升田九段の年齢は54才。晩年は体調不良による休場も多々あったようだ。
対戦相手は、神武以来の天才と称される加藤一二三(当時八段)である。彼は長考派でありながら、秒読みにも定評があり「一分将棋の神様」の異名をもっているほどの実力者である。
持ち時間はお互いに6時間。使い切ると一手1分の将棋。
戦型は先手升田九段、得意のヒネリ飛車となる。
指し手は43手目。
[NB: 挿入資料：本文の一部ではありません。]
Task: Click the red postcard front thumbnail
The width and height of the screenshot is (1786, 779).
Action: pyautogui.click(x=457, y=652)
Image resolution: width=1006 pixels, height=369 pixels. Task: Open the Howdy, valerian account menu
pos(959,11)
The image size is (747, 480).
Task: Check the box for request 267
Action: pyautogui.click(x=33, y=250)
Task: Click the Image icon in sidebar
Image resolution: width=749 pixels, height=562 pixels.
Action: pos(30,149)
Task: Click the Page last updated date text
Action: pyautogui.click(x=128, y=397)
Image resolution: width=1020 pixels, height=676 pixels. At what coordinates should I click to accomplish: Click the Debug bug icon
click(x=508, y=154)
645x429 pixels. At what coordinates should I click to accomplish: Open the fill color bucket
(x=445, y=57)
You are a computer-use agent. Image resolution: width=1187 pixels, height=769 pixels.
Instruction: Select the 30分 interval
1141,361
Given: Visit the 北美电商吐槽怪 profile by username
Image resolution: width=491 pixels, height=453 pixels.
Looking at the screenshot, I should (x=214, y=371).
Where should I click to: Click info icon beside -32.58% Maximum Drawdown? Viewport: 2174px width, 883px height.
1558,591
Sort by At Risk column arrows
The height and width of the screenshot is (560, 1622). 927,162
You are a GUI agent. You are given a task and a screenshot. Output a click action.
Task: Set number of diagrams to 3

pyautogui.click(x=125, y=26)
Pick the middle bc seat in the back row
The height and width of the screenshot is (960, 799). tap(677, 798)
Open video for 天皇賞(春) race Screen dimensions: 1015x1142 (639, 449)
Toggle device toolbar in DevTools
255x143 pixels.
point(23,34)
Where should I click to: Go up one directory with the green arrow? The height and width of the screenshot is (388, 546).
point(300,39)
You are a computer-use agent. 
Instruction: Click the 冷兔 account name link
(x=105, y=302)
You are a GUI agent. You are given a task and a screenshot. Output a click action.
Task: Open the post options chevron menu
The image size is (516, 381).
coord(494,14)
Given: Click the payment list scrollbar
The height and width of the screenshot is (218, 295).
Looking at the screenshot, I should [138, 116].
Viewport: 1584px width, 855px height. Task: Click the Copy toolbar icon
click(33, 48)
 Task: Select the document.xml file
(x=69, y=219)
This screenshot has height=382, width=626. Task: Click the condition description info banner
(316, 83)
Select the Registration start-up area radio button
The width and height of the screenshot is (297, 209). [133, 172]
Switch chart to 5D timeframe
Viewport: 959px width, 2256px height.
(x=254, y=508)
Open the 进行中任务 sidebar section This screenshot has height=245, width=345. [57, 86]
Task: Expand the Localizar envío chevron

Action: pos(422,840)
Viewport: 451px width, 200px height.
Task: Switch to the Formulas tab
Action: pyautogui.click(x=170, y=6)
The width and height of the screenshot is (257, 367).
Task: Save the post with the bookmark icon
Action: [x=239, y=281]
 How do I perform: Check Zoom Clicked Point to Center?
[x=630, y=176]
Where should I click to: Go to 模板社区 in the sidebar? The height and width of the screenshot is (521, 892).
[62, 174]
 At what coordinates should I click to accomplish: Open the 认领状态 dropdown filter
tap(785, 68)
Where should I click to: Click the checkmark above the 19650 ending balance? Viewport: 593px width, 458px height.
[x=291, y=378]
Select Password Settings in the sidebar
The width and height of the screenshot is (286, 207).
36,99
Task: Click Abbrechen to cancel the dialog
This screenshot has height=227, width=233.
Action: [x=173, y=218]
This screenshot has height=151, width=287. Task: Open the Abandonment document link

驚くことに升田九段、なんとここまでノータイムで指し進めていきます。
44手時点での加藤九段は、持ち時間6時間の内5時間を消費。
その後、52手目で加藤の持ち時間がなくなり一分将棋となるが、対する53手目までの升田の消費時間は2分である。2時間の間違いではと思われたが、たしかに2分である。
加藤九段からみれば、長考して決断した指手を、「読んでいました」と言わんばかりに指されるので、さぞかしやり難かったのではないだろうか。
終局は87手。先手升田の消費時間はわずか8分で加藤九段をフルボッコにしてしまったのだ。
その後7年で引退することとなるが、数々の逸話は将棋界の歴史を語るうえで欠かすことはできないだろう。
最後に私の好きな升田名言を紹介します。
「棋士はなくてもいい商売だ。だからプロはファンにとって面白い将棋を指す義務がある。」
新手一生を掲げ、定跡にとらわれず多くのファンを魅了した天才升田のエピソードでした。